Daughter Marti is the test pilot for all of her father’s designs, including the first one he made. That model looked more like a dog, Phill says.

Successful as he’s been selling the horses, Phill doesn’t worry much about competition. That’s because making a horse swing from a tire is hard work, requiring at least 2-1/2 hours of labor per horse.

Phill begins by scrubbing off the road grime so parents don’t have to scrub it off their kids later. Then he grabs a piece of string marked at seemingly random intervals with duct tape. The string is his pattern, with the tape telling him where to begin a cut. All of the shaping is done by freehand, with Phill’s artist eye guiding the saw.

“About the only thing I measure is the board that goes on top,” Phill says. “Everything else just kind of happens. That’s a problem. I’d love to have help doing this. To me there’s nothing to it. But other people can’t seem to do it.”

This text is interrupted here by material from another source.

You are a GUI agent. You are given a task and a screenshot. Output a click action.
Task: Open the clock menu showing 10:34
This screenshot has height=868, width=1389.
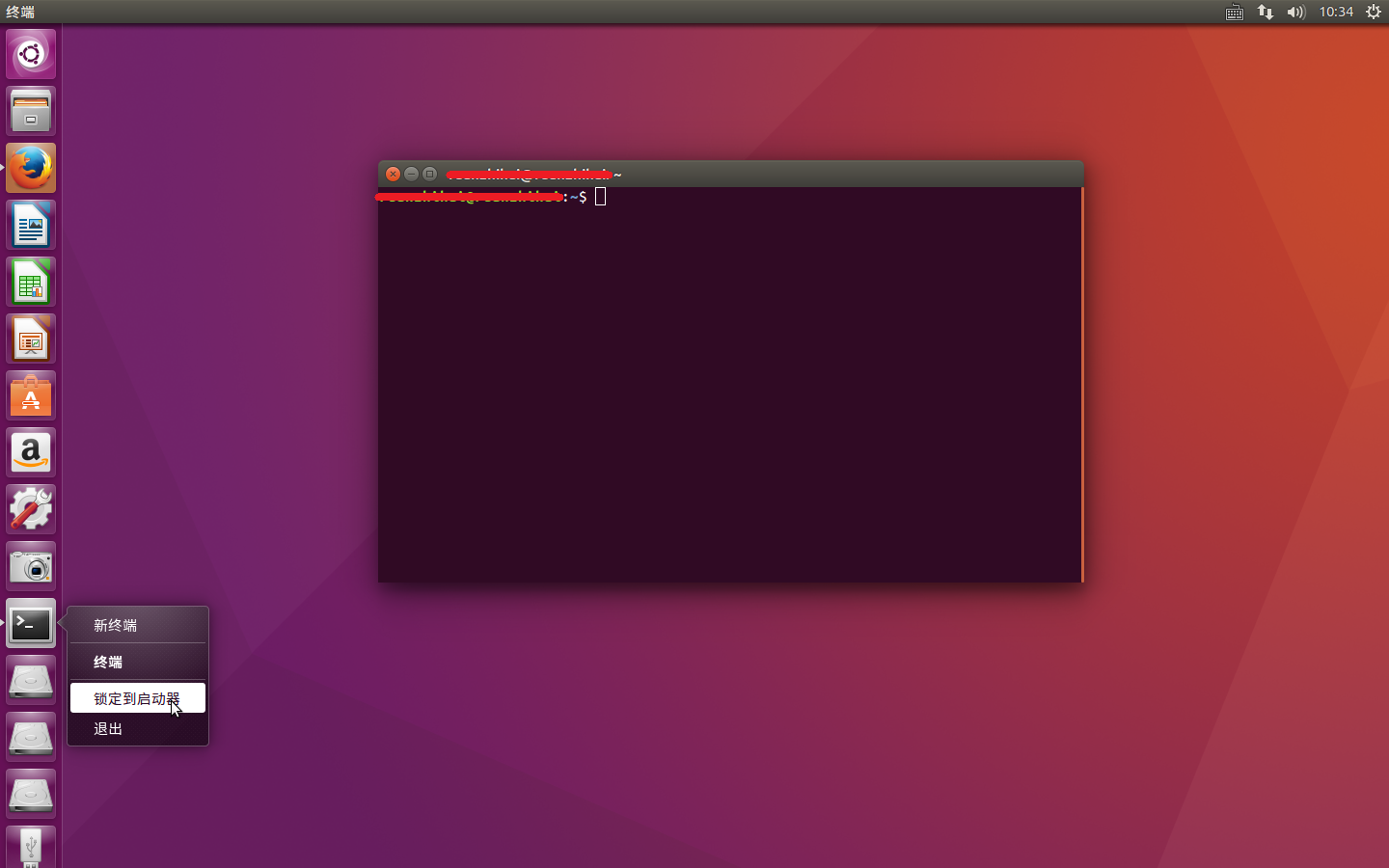tap(1336, 13)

When the shape is cut, the real work begins. Phill has to force the tire inside-out to form the head, seat and other parts. Clamps hold it in place long enough for Phill to drill the dozens of holes for bolts, hangers, mane and tail.

Great care is taken to ensure the swings are safe. The bolts are capped with safety nuts that won’t work loose. Rope to hang the swings is tested for 1,200 pounds. All sharp edges are smoothed with a grinder.

Early on, Phill discovered that modern steel-belted tires won’t work for his swings. The steel belts inevitably pushed through, forming tiny razor blades that would hurt little riders. So Phill only uses the old bias-ply tires with nylon or polyester belts that are rarely sold anymore.

Lavenda, Phill and Marti Sommers pose with a selection of Phill's creations.

That’s posed a real supply problem that keeps Phill scrounging in junkyards and running ads in area papers looking for tires. “You can’t be too choosy because the tires aren’t available,” he says. “Some are stiff and hard as a rock. An old snow tire, that’s the best. They are easy to work with and soft enough to shape.”

Before the horses leave, Phill gives them a coat of finish he created to keep them from deteriorating.

“One thing about these horses, they can be handed down from generation to generation,” he says. “They are going to be around for years and years. That’s an attraction for people. You’re not going to hurt it.”